- Каковы в советское время были взаимоотношения Свердловска и метрополии?
- В той среде, где я вращался, ощущения провинциальности не было. Более того, к культурной жизни столицы вообще не было интереса. Вот Питер рассматривался как нечто равноправное, только более продвинутое. А Москва воспринималась как оплот массовиков-затейников. На тогдашнюю эстраду мы смотрели как на явление не столько советской, сколько московской культуры.
- Вы тем не менее уехали из Свердловска - причем именно в Москву...
- Свердловск очень изменился в 1989-1991 годах. Удар по Екатеринбургу, вызванный так называемыми реформами, был значительно сильнее, чем по многим другим местам. До начала девяностых Екатеринбург четко делился еще на два города: центр и "Уралмаш" с "Химмашем", где была совершенно другая культура, урловская. А культура, связанная с университетом, архитектурным институтом, Уральским научным центром, существовала благодаря государственной политике. Когда кончилась господдержка, вышли люди с "Уралмаша", началось настоящее вторжение варваров, которое вызвало очень мощную депрессивную фазу. Тогда и начался отток из города интеллектуальных сил.
- Каковы были взаимоотношения властей Свердловска с андеграундом, субкультурами?
- Довольно мягкими. Региональной власти было трудно понять, чем ей угрожают всякие молодежные течения. Ну, песни поют, спектакли ставят... Противостояние шло по линии культуры: рок-н-ролл против попсы. Внешне мы вели себя даже как-то по-комсомольски. Главным объектом нашего протеста было то, что называется в советских терминах мещанством, бездуховностью.
- Велика ли сейчас в России разница между провинциальной и столичной культурой?

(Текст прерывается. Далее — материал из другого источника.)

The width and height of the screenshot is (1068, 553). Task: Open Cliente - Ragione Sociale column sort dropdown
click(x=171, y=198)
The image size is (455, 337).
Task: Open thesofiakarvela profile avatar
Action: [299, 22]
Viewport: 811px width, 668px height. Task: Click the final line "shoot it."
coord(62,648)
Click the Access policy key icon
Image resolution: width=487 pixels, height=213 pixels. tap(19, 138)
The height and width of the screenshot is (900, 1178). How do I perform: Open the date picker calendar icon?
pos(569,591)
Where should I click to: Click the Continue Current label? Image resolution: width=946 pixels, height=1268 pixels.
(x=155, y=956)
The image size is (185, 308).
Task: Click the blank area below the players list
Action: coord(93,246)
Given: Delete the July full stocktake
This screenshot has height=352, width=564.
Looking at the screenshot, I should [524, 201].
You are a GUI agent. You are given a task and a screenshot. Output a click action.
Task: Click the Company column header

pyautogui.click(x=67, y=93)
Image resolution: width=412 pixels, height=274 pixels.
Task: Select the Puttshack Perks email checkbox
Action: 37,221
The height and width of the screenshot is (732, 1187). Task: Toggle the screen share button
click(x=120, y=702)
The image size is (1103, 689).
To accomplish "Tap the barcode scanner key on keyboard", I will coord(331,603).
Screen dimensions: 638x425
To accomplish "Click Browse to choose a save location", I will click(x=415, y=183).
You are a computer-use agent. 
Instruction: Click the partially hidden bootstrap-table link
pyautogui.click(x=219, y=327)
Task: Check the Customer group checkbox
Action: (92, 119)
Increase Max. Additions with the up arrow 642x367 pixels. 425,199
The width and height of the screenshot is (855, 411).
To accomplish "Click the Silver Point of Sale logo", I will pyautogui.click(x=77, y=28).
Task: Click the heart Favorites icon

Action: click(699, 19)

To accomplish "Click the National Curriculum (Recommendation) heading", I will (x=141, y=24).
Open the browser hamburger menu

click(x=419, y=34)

- Я воспринимаю Москву как жуткую провинцию. Мне кажется, что здешняя культура находится в глухом тупике. В центре должно происходить постоянное столкновение культурных составляющих. А у нас - стагнация, чудовищная переоценка своего места в мире. Классический пример для меня - Пелевин. Это писатель, чьи тексты совершенно убиты для восприятия отсылками к малопонятным культурным реалиям. Идею он постоянно разжижает до местного анекдота - это тоже черта провинциальности. У наших лучших писателей, как и вообще у нашей культуры, подводная, российская часть айсберга сильно превосходит надводную, общечеловеческую.